With reference to the first issue, Fig. 5.8 presents a schematic representation of the optimisation problem faced by public decision-makers. Off and mini-grid RE-based solutions only become competitive where the distance from the grid is such that an expansion of the existing grid is inefficient. The levelized cost of electricity is a convenient metric for comparing the two alternatives, with distance-cost curves plotted according to idealised cost profiles, reflecting a commonly lived situation, rather than any geographically-determined setting (Deichmann et al. 2011). The curves could indeed have different shapes in some settings, but this idealised framework is used to formalise a very frequent scenario with which policymakers in EA have to deal. The marginal cost of grid expansion slopes upward, because new fixed investments in hard infrastructure are reaching progressively fewer and fewer consumers as the system expands in remote areas with lower population densities, more complex terrains and greater institutional constraints (IEA 2017a). In first approximation, the least-cost mix of centralized and decentralized power can be thought to depend on the cost of grid expansion, which is determined among other things by geography (Parshall et al. 2009), and by the relative cost of locally available energy sources (Mentis et al. 2017).

Fig. 5.8
figure 8

A schematic economic framework to compare the trade-off of main grid expansion vis-à-vis off-grid solution to increase electrification. Source: Authors’ elaboration

Estimated unit costs of grid extension in Sub-Saharan Africa range between $6340/km in densely populated areas to $19,070/km in remote rural provinces (UNIDO 2017). For instance, on average it costs Tanzania’s national utility TANESCO $2300 to extend the main grid to a rural off-grid household due to the high cost of running high voltage lines out to remote areas (standing at over $30,000/km for >66 kV transmission lines). Such high costs—usually borne by Governments—also have the side-effect of preventing investments in new transmission capacity. Conversely, the mini-grids could bring access to the same household for $500—$1000 as a result of cutting out high voltage lines. While access with on-grid and mini-grid is not equivalent, electricity provision per se, even at low levels of per-capita consumption, can pay a substantial role in breaking energy-poverty traps and fostering development, employment and poverty reduction (see empirical evidence in Dinkelman 2011; Khandker et al. 2013). In this sense, bridging private capital would also reduce the burden on the national governments, which would incur in less subsidy payments. According to IRENA (2016), the installation cost of stand-alone solar PV mini-grids in Africa is as low as $1.90/W for systems larger than 200 kW. At the same time, solar home systems provide the annual electricity needs of off-grid households for as little as $56/year. Besides marginal costs, there also exists an issue of grid resilience.
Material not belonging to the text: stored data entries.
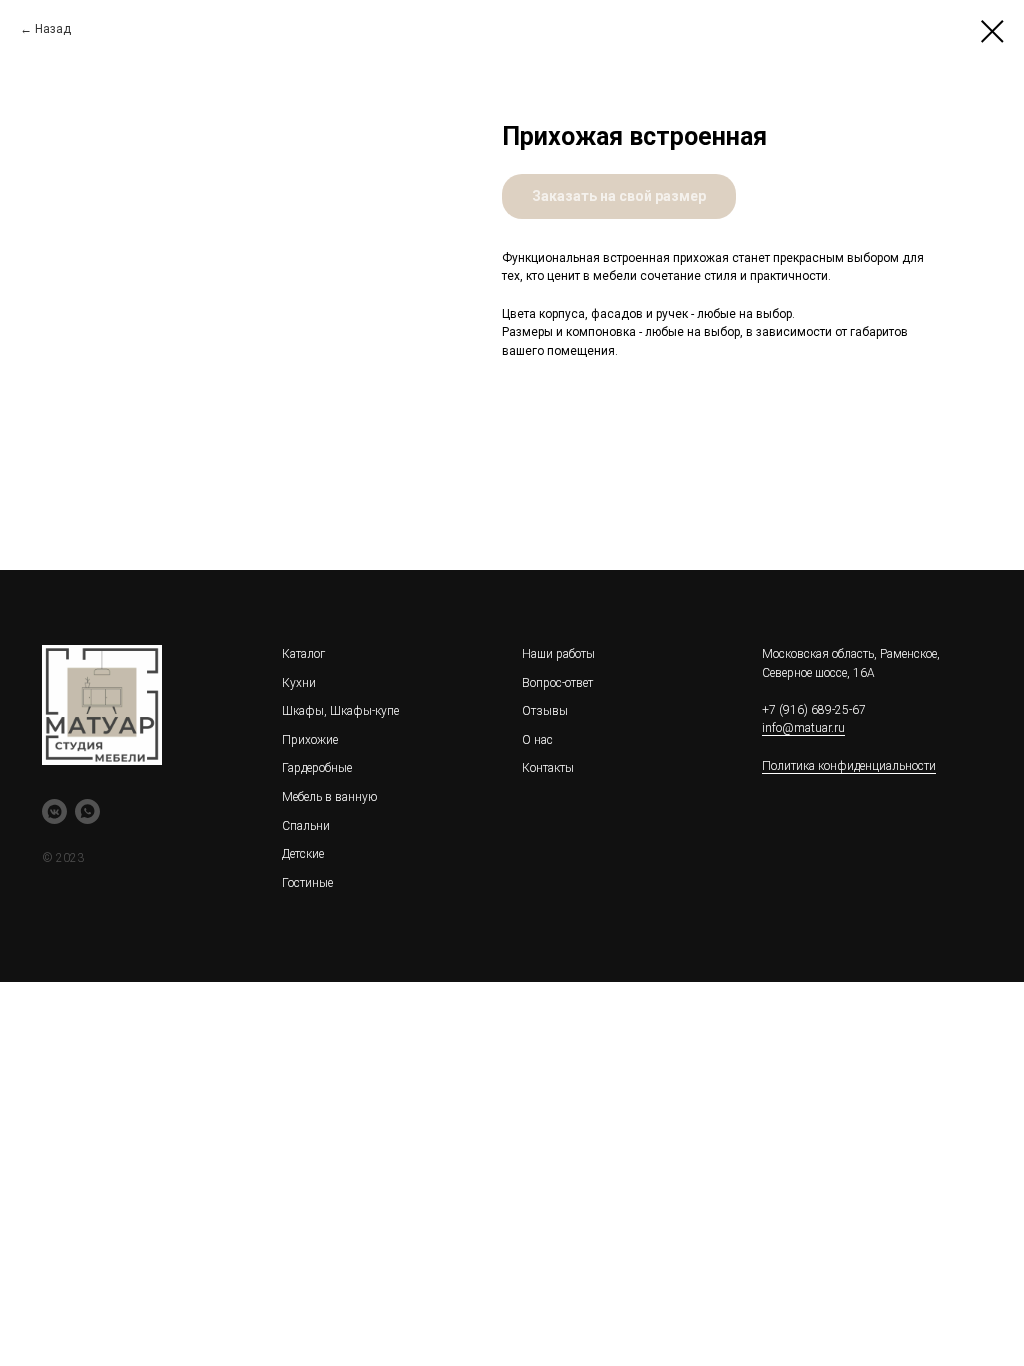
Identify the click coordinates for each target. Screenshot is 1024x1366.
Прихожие (310, 740)
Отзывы (545, 711)
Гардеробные (317, 768)
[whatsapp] (87, 811)
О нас (537, 740)
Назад (53, 29)
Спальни (306, 826)
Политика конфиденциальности (849, 766)
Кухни (299, 683)
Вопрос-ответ (557, 683)
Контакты (548, 768)
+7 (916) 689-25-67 (814, 710)
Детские (303, 854)
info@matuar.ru (803, 728)
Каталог (303, 654)
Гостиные (307, 883)
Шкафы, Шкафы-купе (340, 711)
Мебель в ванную (329, 797)
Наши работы (558, 654)
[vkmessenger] (54, 811)
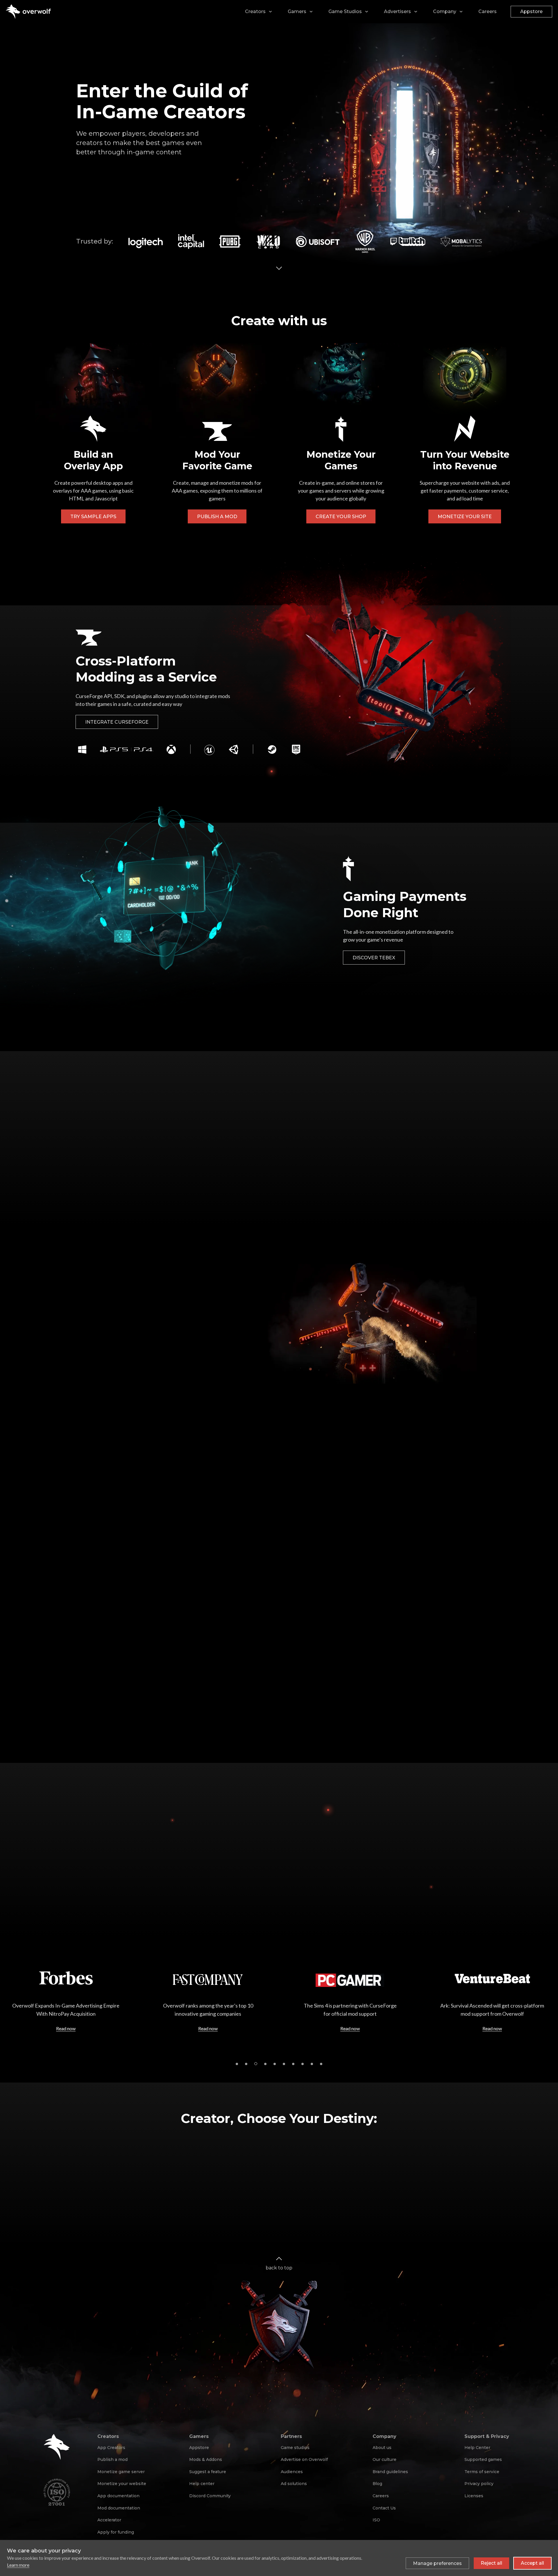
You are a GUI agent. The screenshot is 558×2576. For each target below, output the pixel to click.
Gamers (297, 11)
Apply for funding (115, 2532)
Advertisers (397, 11)
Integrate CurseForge (117, 722)
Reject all (491, 2563)
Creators (255, 11)
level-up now (105, 1700)
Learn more (18, 2565)
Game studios (295, 2447)
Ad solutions (294, 2483)
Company (444, 11)
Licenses (473, 2495)
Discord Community (210, 2495)
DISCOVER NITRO (106, 1190)
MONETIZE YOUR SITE (465, 516)
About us (382, 2447)
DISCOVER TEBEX (374, 957)
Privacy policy (478, 2483)
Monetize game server (121, 2471)
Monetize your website (121, 2483)
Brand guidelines (390, 2471)
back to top (279, 2268)
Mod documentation (118, 2508)
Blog (377, 2483)
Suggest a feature (207, 2471)
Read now (66, 2028)
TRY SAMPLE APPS (93, 516)
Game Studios (345, 11)
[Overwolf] (28, 11)
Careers (487, 11)
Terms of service (481, 2471)
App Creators (111, 2447)
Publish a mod (112, 2459)
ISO (376, 2520)
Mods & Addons (205, 2459)
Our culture (384, 2459)
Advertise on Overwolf (304, 2459)
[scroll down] (279, 267)
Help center (201, 2483)
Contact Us (384, 2508)
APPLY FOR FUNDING (111, 1885)
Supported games (483, 2459)
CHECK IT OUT (266, 1700)
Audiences (292, 2471)
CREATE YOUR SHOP (341, 516)
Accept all (532, 2563)
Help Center (477, 2447)
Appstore (531, 11)
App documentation (118, 2495)
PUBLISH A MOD (217, 516)
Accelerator (109, 2520)
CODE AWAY (439, 1700)
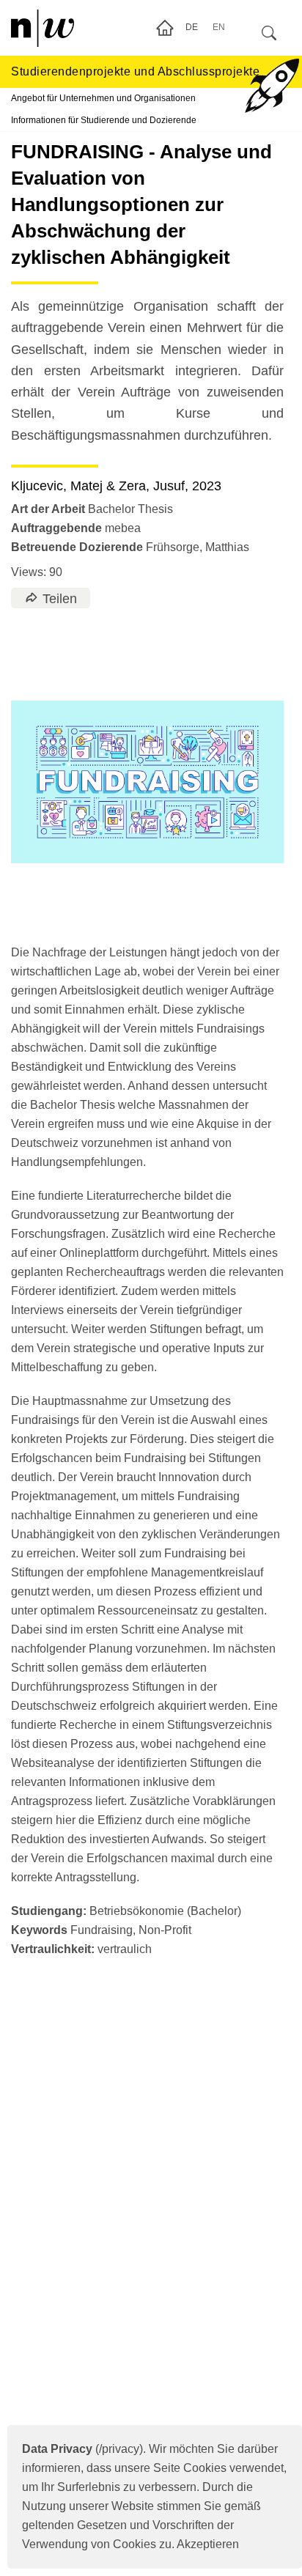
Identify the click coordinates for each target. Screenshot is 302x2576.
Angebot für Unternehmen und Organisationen (103, 98)
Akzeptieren (208, 2544)
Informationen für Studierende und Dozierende (103, 120)
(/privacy (80, 2449)
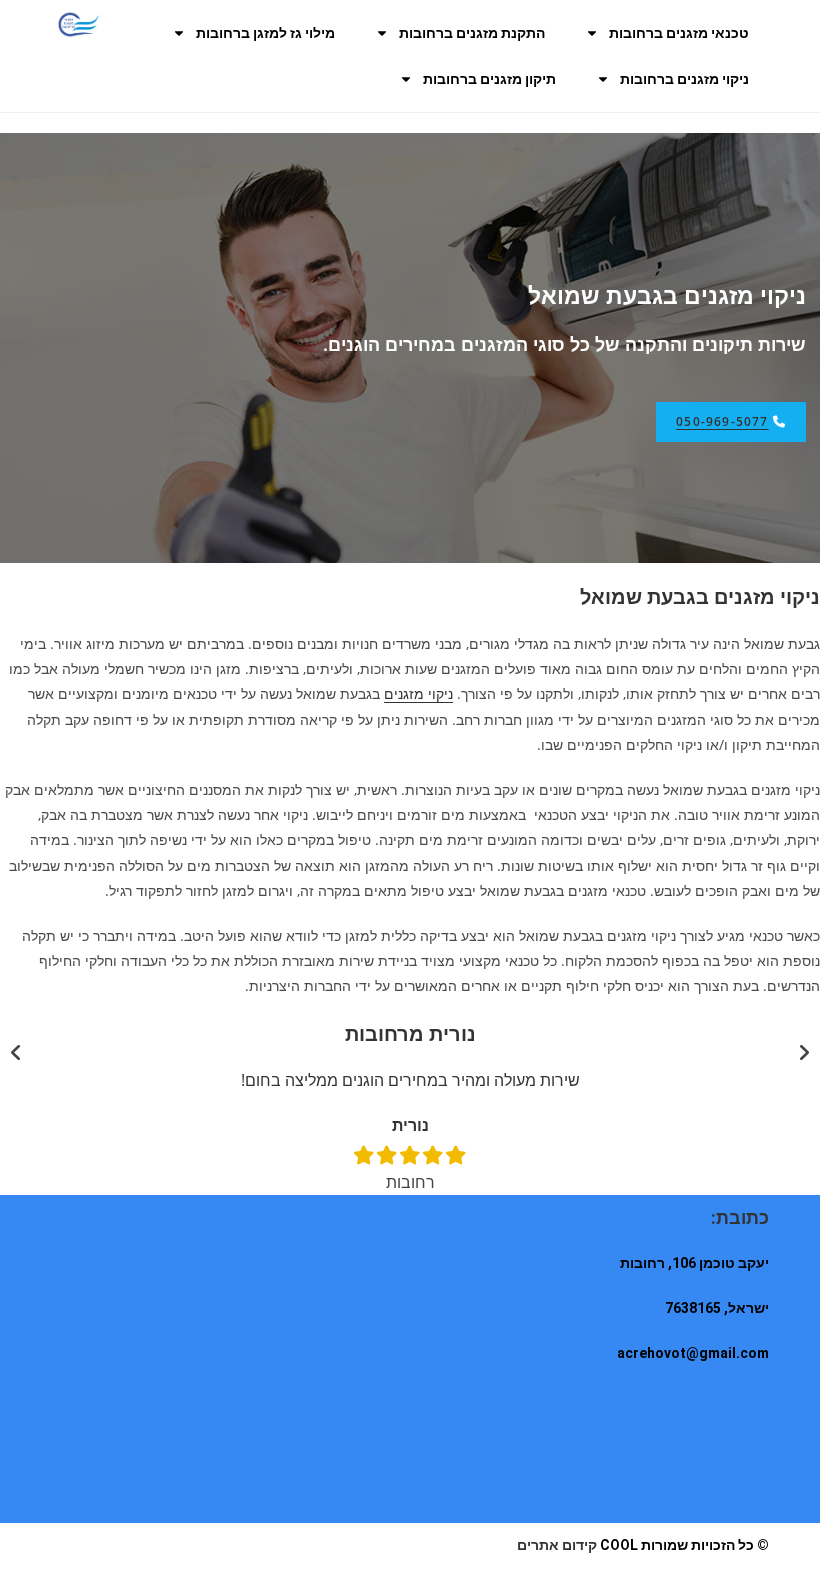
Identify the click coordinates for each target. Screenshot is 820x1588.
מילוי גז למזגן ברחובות (265, 33)
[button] (16, 1053)
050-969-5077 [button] (722, 421)
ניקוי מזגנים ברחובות (684, 79)
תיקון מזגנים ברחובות (489, 79)
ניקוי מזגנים (418, 693)
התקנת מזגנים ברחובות (472, 33)
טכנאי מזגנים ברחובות (679, 33)
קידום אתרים (557, 1545)
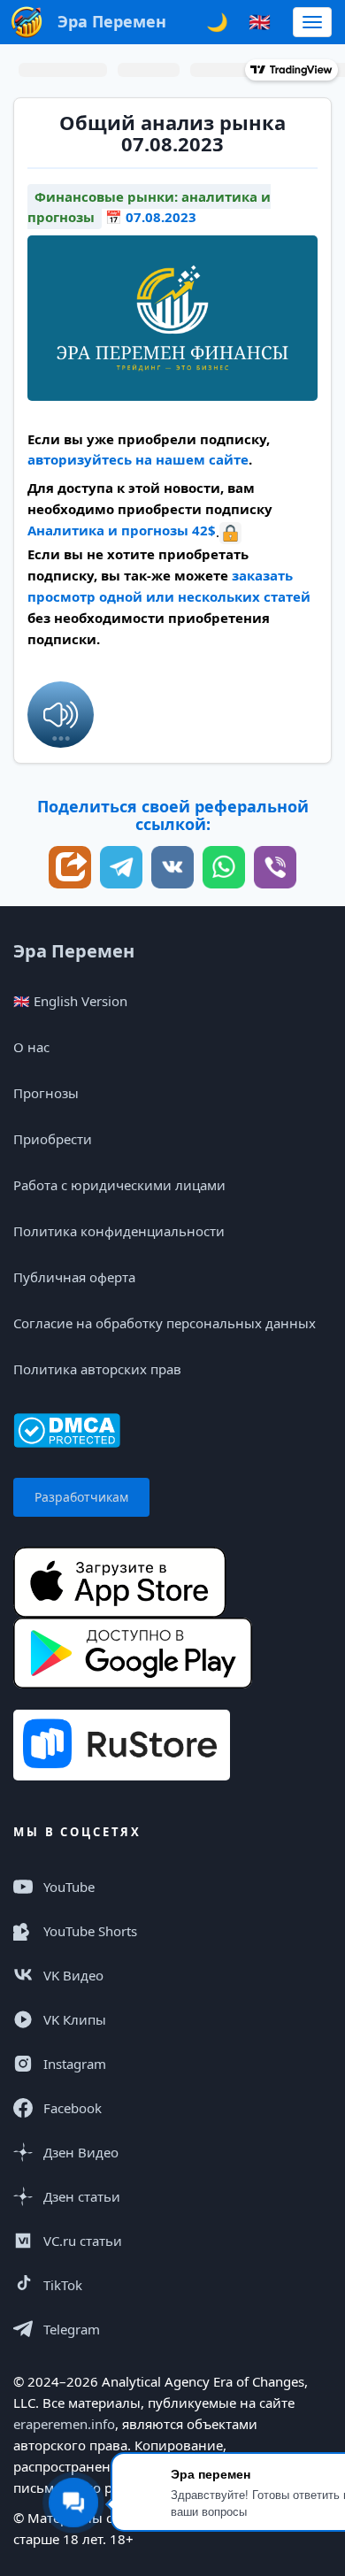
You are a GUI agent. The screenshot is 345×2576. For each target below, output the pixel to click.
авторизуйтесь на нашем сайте (138, 459)
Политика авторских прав (97, 1369)
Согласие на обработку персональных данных (164, 1323)
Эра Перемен (73, 951)
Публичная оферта (74, 1277)
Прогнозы (46, 1093)
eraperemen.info (64, 2424)
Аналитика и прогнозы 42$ (121, 530)
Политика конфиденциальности (119, 1231)
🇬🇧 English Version (70, 1001)
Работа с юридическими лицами (119, 1185)
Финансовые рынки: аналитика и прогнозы (149, 207)
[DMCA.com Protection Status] (66, 1429)
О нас (31, 1047)
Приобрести (52, 1139)
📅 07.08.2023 (150, 217)
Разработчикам (81, 1496)
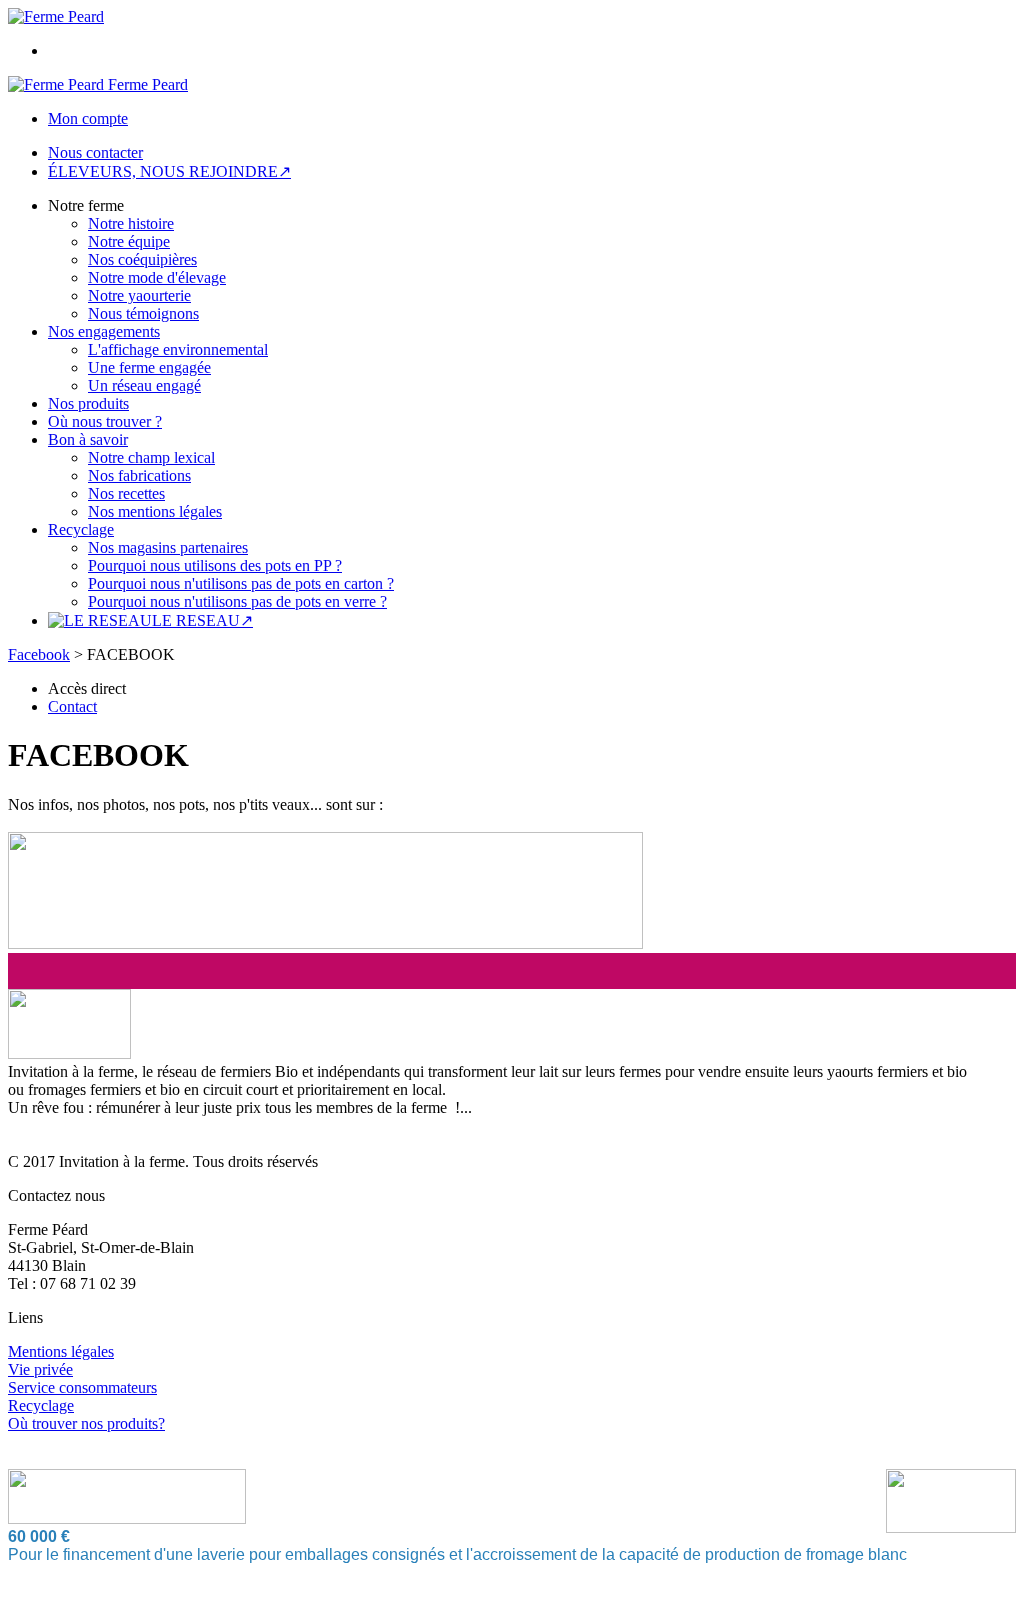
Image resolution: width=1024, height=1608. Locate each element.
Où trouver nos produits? (86, 1423)
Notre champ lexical (151, 457)
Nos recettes (126, 493)
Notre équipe (129, 241)
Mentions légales (61, 1351)
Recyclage (81, 529)
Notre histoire (131, 223)
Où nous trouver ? (105, 421)
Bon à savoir (88, 439)
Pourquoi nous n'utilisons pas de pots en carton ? (241, 583)
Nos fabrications (139, 475)
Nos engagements (104, 331)
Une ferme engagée (149, 367)
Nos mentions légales (155, 511)
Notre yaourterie (139, 295)
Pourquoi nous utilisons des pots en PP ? (215, 565)
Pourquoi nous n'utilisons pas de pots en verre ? (237, 601)
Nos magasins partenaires (168, 547)
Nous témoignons (143, 313)
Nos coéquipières (142, 259)
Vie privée (40, 1369)
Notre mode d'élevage (157, 277)
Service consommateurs (82, 1387)
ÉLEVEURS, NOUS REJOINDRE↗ (169, 171)
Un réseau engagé (144, 385)
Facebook (39, 654)
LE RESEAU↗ (202, 620)
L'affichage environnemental (178, 349)
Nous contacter (95, 152)
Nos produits (88, 403)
Mini-grids with battery storage and local distributed generation are in fact typically more resilient than those that rely on extensive transmission lines, especially through forested landscapes.

According to IEA’s (2017b) New Policies Scenario, Footnote 2 main grid extension would serve half of all newly connected households in the entire SSA by 2030. This result is highly consistent with the results of the scenario analysis carried out in Chap. 4, which results in a median share of grid capacity additions of 50%. Always according to the IEA, in rural areas decentralised power systems would instead be the most cost-effective solution for more than 65% of those who will gain access. Previous multi-scenario spatial optimisation analysis for SSA [such as in Deichmann et al. (2011) and Mentis et al. (2017)] seem to suggest that—above very low consumption levels—decentralised solutions would be the lowest cost option only for a minority of households in SSA, i.e. that the optimal geographic boundary is rather remote from the main grid, even when potential future cost reductions of decentralised solutions and the costs of transmission and distribution infrastructure of grid-based electrification are considered. While our results agree on the modest share of standalone PV and diesel solutions, we find that mini-grids (and in particular PV) are a viable way to provide access with medium tiers of electricity consumptions which allow to avoid mass investment to extend the national transmission grid, at least in the next 10–15 years. Previous stories of mass electrification, such as the case of India, where over 99% of those who have gained access since 2000 have achieved it as a result of grid extension, are interesting in comparative terms. However, it must be noted that the mean population density of India is much higher than that of EA, allowing grid expansion to target on average a higher number of new potential consumers. Conversely, it also seems that there has been no universally effective strategy for boosting electrification rates in recent years, reflecting the broad diversity of energy resources, infrastructure, institutions, population density and distribution, and geography across regions and countries in the world.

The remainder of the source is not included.